Zero KL-divergence $\Rightarrow$ same distribution?

1.5k Views Asked by At

I am looking at relative entropy=KL-divergence and trying to prove, at least in case of probability mass functions $q,\,p$ with possible states $x\in A$ that if:

$$ D(p \,\lVert\,q)=\sum_{x\in A}p\left(x\right)\,\log\left[\frac{p\left(x\right)}{q\left(x\right)}\right] = 0 $$

then $p\left(x\right)=q\left(x\right)\: \forall x \in A$.

I can see that the converse is true, and my book Cover, Thomas Elements of Information Theory does state that the above result is also valid, but the proof there is, in my opinion, incomplete. The authors use concavity of $\log$ to prove that $D(p \,\lVert\,q)>0$ (happy there). And then state, that the only way to have equality, as opposed to inequality, is to have $,\log\left[\frac{p\left(x\right)}{q\left(x\right)}\right]$ being not strictly concave. Sort of ok with that (not too happy), but then the authors state that the only way to get that is to have $\left[\frac{p\left(x\right)}{q\left(x\right)}\right]=const$. I am not sure how to make that last jump.

Can anyone help? Or suggest an alternative proof? Thanks

1

There are 1 best solutions below

2
On BEST ANSWER

"The only way to have equality is to have $\log \frac{p(x)}{q(x)}$ being not strictly concave" is a weird way to say something here, so you may have misread the proof, or it may be badly worded.

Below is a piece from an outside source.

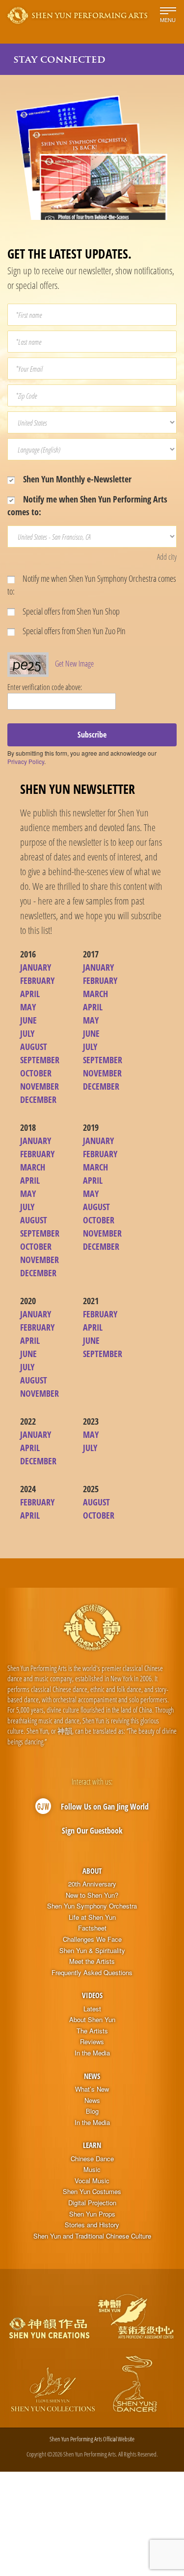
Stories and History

However, the idea is to figure out the equality case of the inequality we used to prove that KL-divergence is nonnegative.

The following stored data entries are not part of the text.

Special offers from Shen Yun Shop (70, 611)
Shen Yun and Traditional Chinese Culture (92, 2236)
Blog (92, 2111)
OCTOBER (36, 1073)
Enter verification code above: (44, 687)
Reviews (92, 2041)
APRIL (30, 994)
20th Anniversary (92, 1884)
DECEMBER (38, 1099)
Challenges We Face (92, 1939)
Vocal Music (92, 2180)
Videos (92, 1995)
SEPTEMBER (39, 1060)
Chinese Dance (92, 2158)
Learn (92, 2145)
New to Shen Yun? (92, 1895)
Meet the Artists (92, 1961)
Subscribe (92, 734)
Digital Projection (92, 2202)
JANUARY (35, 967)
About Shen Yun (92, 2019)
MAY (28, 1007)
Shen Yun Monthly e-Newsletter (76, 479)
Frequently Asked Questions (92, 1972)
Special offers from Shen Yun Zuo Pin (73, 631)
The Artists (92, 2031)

To begin with, here's a proof that KL-divergence is nonnegative, which is probably essentially the same as the one you read. Let $f(x) = -\log x = \log \frac1x$; this is a strictly convex function on the positive reals. Then by Jensen's inequality $$ D(p\,\|\,q) = \sum_{x \in A} p(x) f\left(\frac{q(x)}{p(x)}\right) \ge f\left(\sum_{x \in A} p(x) \frac{q(x)}{p(x)}\right) = f(1) = 0. $$ For a strictly convex function like $f(x)$, assuming that the weights $p(x)$ are all positive, equality holds if and only if the inputs to $f$ are all equal, which directly implies $\frac{q(x)}{p(x)}$ is constant and therefore $p(x)=q(x)$ for all $x$.

We have to be careful if $p(x)=0$ for some inputs $x$. Such values of $x$ are defined to contribute nothing to the KL-divergence, so essentially we have a sum over a different set $A' = \{x \in A : p(x) > 0\}$. Then on the right-hand side of the inequality, we get $$ f\left(\sum_{x \in A'} p(x) \frac{q(x)}{p(x)}\right) = f\left(\sum_{x \in A'} q(x)\right). $$ But now, if the sum over $A'$ is some probability $q<1$, then $f(q) > 0$, and we conclude $D(p\,\|\,q) > 0$. So the sum of $q(x)$ over $A'$ should be $1$. We conclude that when the KL-divergence is $0$, $p(x)=0 \implies q(x)=0$ for all $x \in A$. In order for the KL-divergence to even be defined, $q(x)=0 \implies p(x)=0$ for all $x\in A$. So we can throw away any values where $p(x)=q(x)=0$, and now we're back in the simple case, where all the weights in Jensen's inequality are positive.